ABOUT THIS TASK =>
Check every line of the entries for "computer", and copy the lines that hold it.

Stored data entries:

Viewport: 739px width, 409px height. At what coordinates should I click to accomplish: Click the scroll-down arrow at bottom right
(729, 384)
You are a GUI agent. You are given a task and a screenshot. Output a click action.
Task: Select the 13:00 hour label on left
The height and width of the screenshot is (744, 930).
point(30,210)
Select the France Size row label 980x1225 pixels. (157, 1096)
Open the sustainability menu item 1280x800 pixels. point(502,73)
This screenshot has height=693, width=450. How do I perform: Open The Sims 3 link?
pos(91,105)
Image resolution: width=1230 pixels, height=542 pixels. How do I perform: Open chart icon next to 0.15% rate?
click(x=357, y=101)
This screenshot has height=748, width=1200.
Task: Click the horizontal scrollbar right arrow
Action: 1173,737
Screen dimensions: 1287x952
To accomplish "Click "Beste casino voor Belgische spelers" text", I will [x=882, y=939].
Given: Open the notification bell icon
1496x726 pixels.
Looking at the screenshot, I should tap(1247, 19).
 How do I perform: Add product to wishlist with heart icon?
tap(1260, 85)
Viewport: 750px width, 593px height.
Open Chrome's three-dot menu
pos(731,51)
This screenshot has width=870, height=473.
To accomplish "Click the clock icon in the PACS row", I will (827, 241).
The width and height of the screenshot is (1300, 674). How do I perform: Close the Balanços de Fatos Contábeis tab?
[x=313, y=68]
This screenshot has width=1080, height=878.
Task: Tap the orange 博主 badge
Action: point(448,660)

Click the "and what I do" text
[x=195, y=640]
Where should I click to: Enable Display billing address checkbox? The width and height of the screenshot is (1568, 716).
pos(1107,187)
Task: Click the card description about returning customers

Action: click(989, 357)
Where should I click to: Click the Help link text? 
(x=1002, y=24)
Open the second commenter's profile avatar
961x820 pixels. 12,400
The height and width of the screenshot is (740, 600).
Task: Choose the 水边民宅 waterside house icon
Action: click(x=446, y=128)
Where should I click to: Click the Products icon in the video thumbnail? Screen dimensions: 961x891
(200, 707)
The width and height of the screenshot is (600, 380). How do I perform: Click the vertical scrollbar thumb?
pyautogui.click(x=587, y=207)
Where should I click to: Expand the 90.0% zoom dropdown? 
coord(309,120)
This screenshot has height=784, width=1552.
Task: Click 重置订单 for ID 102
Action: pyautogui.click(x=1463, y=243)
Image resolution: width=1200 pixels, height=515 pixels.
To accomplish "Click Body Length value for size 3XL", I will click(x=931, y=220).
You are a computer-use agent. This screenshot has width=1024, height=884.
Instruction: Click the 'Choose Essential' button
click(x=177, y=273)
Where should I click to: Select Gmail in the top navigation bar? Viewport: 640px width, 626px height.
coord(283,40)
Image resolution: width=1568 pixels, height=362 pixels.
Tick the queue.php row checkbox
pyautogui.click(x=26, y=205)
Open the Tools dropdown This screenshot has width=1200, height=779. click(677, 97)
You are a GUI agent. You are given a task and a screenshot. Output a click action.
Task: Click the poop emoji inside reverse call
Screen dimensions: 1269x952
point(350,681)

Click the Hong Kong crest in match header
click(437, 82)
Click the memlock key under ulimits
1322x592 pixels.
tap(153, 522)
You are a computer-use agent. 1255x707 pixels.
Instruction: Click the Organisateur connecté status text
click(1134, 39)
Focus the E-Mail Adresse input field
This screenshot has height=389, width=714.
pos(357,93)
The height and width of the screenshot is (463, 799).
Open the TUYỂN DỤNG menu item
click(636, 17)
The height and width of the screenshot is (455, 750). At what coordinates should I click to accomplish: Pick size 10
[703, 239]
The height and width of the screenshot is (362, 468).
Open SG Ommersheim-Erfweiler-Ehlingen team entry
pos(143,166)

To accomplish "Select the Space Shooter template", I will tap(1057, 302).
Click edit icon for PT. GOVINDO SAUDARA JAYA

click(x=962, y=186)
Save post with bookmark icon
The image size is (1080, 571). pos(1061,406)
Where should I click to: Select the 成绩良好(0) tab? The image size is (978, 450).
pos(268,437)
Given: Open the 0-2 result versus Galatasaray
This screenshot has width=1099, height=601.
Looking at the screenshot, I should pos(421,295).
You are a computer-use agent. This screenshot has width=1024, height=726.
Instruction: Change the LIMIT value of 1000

OUTPUT FOR THIS TASK =>
You are a computer-use agent. This screenshot has width=1024, height=884.
You are a computer-use agent. 1255x707 pixels.
You are a computer-use agent. This screenshot has width=1024, height=726.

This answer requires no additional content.